Welcome to the VEdition technical documentation. Currently, these pages are mostly targeted to internal use, and provide the theorical foundation of the model and some instructions about using its software.

VEdition will provide a new digital edition of Goethe’s Venetian epigrams (here GVE for short). Given the highly peculiar nature of this text, this digital-born project also aims to propose a new digital model and software tools for authorial philology applied to similar scenarios.

So, beyond the central case study provided by VEdition, GVE in Digital Humanities proposes:

  • a new digital model for a dynamic, compact and transformative representation of text, both on textual and visual layers.
  • a full-stack open source software solution to create edition data using this model, highly customizable and modular so that it can be easily tailored to each specific project.

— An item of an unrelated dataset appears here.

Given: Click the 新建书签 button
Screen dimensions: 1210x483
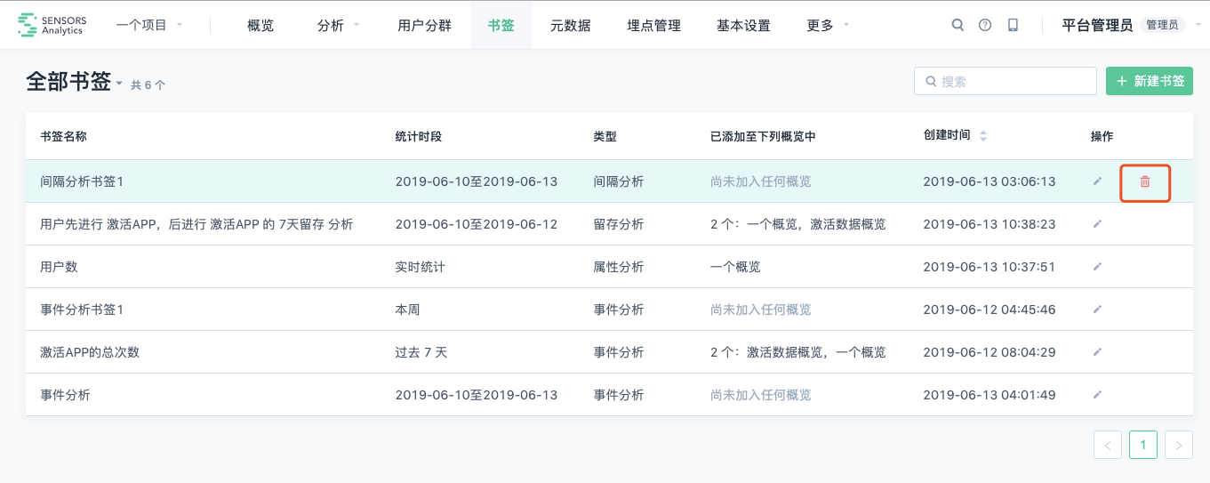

Currently, software tools are being constantly refined and actively used to enter edition’s data. As they get a more stable state, the corresponding software repositories are getting published at the VeDPH GitHub. Currently, these repositories are still private, so you won’t be able to open the following links unless you have been granted access to them.

  • backend:
    • gve-core: core models, logic and API for both consuming and creating data.
  • frontend:

The software solution is designed for containerization and distributed in Docker images. So, it can be easily run off the shelf both in a web server and in a local machine, whatever its platform (Unix, MacOS, Windows).

Data produced by the editor can be represented with JSON data, or even plain text, and is stored in a standard document-based database (MongoDB), leveraging the power of the full-fledged Cadmus content creation framework, even if the model is completely independent from it.